Rain hammered the pavement. Water was already six inches deep at the intersections, storm drains backing up faster than they could handle the runoff. His headlights caught the access panel—heavy iron set into concrete, marked with faded warnings about authorized personnel only.

He parked and killed the engine. He sat for thirty seconds watching rain drum against the windshield.

Stupid. Dangerous. Necessary. The trinity of his decision-making process.

The panel fought him. Rusted hinges, decades of weather damage making it stick. He pried it with a crowbar he’d brought for exactly this purpose, the metal shrieking as it finally gave. The sound vanished beneath the storm’s assault.

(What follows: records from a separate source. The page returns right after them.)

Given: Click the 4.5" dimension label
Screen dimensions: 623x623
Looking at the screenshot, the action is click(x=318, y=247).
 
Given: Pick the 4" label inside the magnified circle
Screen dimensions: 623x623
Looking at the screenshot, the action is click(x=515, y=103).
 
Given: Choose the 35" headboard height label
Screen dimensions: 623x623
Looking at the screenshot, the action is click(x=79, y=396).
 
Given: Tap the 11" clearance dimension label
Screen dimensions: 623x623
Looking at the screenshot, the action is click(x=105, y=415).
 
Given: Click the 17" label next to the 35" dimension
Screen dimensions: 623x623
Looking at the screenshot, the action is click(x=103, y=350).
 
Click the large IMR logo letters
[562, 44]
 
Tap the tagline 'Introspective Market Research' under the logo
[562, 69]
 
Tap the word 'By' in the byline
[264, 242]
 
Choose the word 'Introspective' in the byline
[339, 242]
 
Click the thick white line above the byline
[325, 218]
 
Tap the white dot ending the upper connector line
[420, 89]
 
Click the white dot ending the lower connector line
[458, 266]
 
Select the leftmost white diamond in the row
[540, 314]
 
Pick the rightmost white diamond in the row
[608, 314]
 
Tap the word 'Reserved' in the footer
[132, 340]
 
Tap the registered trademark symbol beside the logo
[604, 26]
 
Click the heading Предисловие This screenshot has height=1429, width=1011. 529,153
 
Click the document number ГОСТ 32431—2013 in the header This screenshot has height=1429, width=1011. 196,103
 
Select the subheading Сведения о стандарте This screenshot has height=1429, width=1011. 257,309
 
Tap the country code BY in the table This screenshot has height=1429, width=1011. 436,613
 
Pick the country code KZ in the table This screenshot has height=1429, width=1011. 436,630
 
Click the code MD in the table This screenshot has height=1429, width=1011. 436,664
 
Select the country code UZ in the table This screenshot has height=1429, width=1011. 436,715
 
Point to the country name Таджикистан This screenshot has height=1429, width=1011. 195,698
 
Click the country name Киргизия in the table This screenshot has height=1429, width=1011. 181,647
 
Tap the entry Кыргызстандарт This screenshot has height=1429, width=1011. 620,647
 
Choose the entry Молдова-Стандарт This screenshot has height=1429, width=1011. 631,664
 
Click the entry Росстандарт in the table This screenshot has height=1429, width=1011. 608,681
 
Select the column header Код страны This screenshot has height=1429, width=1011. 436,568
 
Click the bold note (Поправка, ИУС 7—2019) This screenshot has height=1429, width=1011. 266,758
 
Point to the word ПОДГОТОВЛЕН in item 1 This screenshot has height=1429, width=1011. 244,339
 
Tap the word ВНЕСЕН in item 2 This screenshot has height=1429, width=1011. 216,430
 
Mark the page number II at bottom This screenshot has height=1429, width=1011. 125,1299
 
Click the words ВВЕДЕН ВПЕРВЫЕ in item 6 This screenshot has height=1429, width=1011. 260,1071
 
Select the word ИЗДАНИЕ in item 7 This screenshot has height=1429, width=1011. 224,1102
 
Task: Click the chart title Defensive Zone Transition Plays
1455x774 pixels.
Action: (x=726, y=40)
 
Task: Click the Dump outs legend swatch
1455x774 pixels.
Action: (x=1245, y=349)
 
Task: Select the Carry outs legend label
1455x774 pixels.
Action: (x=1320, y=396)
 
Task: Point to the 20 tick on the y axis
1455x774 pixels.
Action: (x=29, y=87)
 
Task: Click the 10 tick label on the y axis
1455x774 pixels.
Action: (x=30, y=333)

First look down he found the ladder descending into darkness. The sound of water was already rushing below, echoing off brick and stone. The void smelled like river silt and century-old construction.

Flashlight between his teeth, waterproof bag strapped across his back, and hands on wet metal rungs that wanted to slip out from under his grip, he began the decent.

Thirty feet down. The sounds from above muffling—storm becoming distant percussion, city becoming memory. Just him and darkness and the ladder that descended into spaces the surface world had forgotten.

His boots hit water at the bottom. Ankle-deep current moving fast toward the river, pulling at his legs with insistent pressure. He played the flashlight beam across his surroundings.

Nineteenth-century drainage infrastructure. Brick archways tall enough to stand in, groined vaults overhead that spoke of French colonial engineering. But grafted onto the old work: newer concrete sections, twentieth-century repairs, municipal upgrades that had incorporated the original tunnels into modern systems without fully understanding what they’d built upon.